Vocab labels are used in model-data comparison plots to support nice labeling. They are a dictionary with the same keys as the vocabularies being used and the value is the string you want to use for that variable key’s label in a plot.

import cf_pandas as cfp
import ocean_model_skill_assessor as omsa
import pandas as pd

Vocabulary workflow#

Make vocabulary#

Here we show making the “general” vocabulary that is saved into the repository. This is a more general vocabulary to identify variables from sources that don’t use exact CF standard_names.

nickname = "temp"
vocab = cfp.Vocab()

# define a regular expression to represent your variable
reg = cfp.Reg(include_or=["temp","sst"], exclude=["air","qc","status","atmospheric","bottom"])

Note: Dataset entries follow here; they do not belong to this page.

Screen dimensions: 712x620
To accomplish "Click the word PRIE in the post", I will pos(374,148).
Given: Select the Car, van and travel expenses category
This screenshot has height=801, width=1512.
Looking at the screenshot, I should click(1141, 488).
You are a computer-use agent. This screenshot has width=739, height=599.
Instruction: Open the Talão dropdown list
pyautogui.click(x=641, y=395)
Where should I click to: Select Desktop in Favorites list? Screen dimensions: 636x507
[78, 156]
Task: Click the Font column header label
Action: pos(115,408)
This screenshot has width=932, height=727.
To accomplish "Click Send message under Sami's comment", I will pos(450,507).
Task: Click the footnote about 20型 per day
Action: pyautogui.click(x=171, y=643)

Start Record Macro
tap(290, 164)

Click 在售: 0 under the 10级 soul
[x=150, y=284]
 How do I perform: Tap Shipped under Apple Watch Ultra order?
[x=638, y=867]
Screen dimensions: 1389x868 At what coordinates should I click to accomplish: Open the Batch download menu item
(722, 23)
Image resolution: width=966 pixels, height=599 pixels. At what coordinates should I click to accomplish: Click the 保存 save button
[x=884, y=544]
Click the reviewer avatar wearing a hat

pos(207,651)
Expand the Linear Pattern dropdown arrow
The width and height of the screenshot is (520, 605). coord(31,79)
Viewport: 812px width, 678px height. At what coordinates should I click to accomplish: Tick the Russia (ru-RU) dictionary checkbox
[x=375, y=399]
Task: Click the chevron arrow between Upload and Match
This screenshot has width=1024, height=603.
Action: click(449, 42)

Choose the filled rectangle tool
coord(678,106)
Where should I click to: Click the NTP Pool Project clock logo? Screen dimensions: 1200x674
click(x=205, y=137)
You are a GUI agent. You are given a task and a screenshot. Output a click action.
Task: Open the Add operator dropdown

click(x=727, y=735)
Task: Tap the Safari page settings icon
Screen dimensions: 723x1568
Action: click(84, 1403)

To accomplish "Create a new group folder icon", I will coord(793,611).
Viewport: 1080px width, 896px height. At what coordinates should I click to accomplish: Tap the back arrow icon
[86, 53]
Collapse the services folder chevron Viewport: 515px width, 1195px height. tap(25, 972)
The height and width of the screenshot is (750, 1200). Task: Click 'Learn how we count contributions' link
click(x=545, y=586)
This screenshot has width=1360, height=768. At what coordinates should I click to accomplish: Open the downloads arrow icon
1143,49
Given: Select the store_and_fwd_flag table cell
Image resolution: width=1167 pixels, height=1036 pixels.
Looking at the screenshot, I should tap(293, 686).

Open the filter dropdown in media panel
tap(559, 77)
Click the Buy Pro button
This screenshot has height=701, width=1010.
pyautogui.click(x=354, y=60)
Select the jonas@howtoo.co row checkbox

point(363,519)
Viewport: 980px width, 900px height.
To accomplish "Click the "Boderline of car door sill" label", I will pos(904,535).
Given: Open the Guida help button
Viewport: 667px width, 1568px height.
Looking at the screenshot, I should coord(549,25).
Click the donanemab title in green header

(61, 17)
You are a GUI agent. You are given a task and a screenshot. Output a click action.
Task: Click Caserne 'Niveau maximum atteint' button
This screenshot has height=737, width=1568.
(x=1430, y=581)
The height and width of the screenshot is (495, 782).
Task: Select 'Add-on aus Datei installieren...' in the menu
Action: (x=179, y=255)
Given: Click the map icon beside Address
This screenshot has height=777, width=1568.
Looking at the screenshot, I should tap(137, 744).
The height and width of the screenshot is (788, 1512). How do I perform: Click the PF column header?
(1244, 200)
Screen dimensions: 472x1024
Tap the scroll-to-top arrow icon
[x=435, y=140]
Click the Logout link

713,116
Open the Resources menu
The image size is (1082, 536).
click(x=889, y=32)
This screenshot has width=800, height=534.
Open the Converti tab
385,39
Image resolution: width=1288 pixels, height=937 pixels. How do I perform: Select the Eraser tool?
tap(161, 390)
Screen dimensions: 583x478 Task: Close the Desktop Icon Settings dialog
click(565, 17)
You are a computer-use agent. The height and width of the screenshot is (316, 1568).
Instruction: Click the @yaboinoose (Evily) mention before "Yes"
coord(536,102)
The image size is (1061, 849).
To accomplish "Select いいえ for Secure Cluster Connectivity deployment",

# Make an entry to add to your vocabulary
vocab.make_entry(nickname, reg.pattern(), attr="name")

vocab.make_entry("salt", cfp.Reg(include_or=["sal","sss"], exclude=["soil","qc","status","bottom"]).pattern(), attr="name")
vocab.make_entry("ssh", cfp.Reg(include_or=["sea_surface_height","surface_elevation"], exclude=["qc","status"]).pattern(), attr="name")

reg = cfp.Reg(include=["east", "vel"])
vocab.make_entry("u", "u$", attr="name")
vocab.make_entry("u", reg.pattern(), attr="name")

reg = cfp.Reg(include=["north", "vel"])
vocab.make_entry("v", "v$", attr="name")
vocab.make_entry("v", reg.pattern(), attr="name")

reg = cfp.Reg(include=["up", "vel"])
vocab.make_entry("w", "w$", attr="name")
vocab.make_entry("w", reg.pattern(), attr="name")

vocab.make_entry("water_dir", cfp.Reg(include=["dir","water"], exclude=["qc","status","air","wind"]).pattern(), attr="name")

vocab.make_entry("water_speed", cfp.Reg(include=["speed","water"], exclude=["qc","status","air","wind"]).pattern(), attr="name")

vocab.make_entry("wind_dir", cfp.Reg(include=["dir","wind"], exclude=["qc","status","water"]).pattern(), attr="name")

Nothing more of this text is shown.